Cup product and hypercohomology

Solution 1:

Let $Ch(Sh(X))$ denote the abelian category of bounded chain complexes of sheaves on $X$. Then hyper-cohomology is the derived functor of the global sections functor $\Gamma(X,-): Ch(Sh(X)) \rightarrow Ch(Vect)$ (Ch(Vect) is bounded complex of vector spaces).

$Ch(Sh(X))$ is a tensor category with tensor product being the standard one on complexes (direct sum of terms of equal weight). Then evidently $\Gamma(X,-)$ is a tensor functor, it is left exact. The functor $\Gamma(X, \mathcal{F} \otimes \mathcal{G})$ is a functor in each individual component. So now by applying the usual abstract nonsense (similar to that in the category of modules) you will get a pairing

$$ \mathbb{H}^{i}(X, \mathcal{F}) \otimes_{\mathbb{Z}}\mathbb{H}^{j}(X, \mathcal{G}) \rightarrow \mathbb{H}^{i+j}(X, \mathcal{F}\otimes \mathcal{G}) $$

Here $\mathcal{F}, \mathcal{G}$ are complex of sheaves (in particular you recover usual cup product on cohomology.)

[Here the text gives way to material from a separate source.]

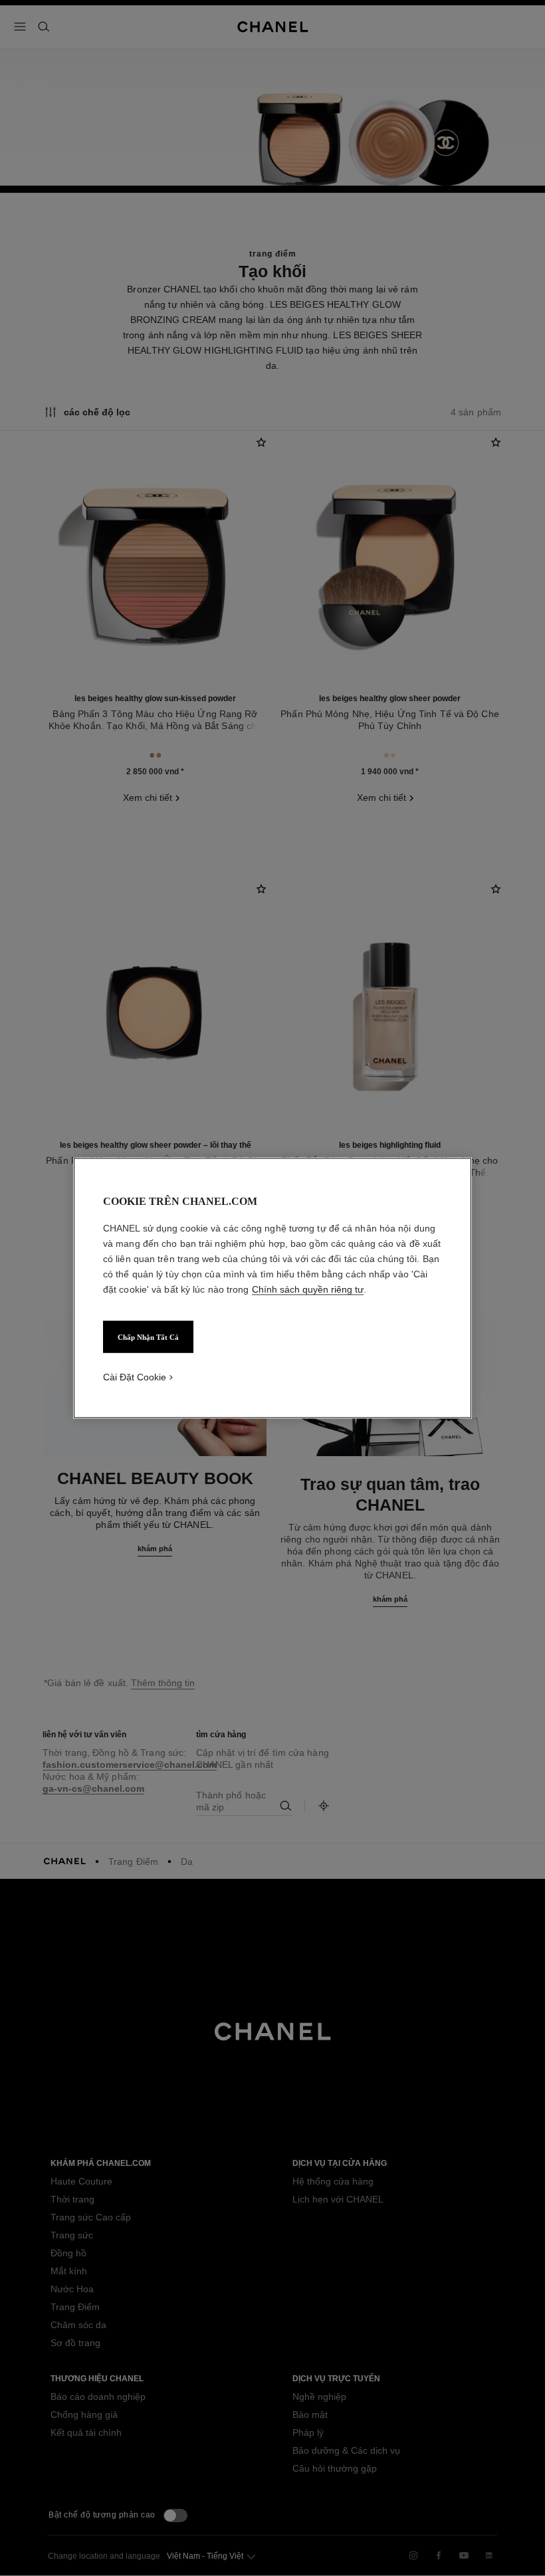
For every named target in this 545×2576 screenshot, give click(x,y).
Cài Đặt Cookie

Remark: You may actually work in somewhat more generality in a relative setting of a proper morphism $\pi: X\rightarrow S $ and interpret cup product as a pairing of $$R^{i}\pi_{\ast}\mathcal{F}\otimes_{\mathcal{O}_{s}}R^{j}\pi_{\ast}\mathcal{F} \rightarrow R^{i+j}\pi_{\ast}\mathcal{F \otimes \mathcal{G}}$$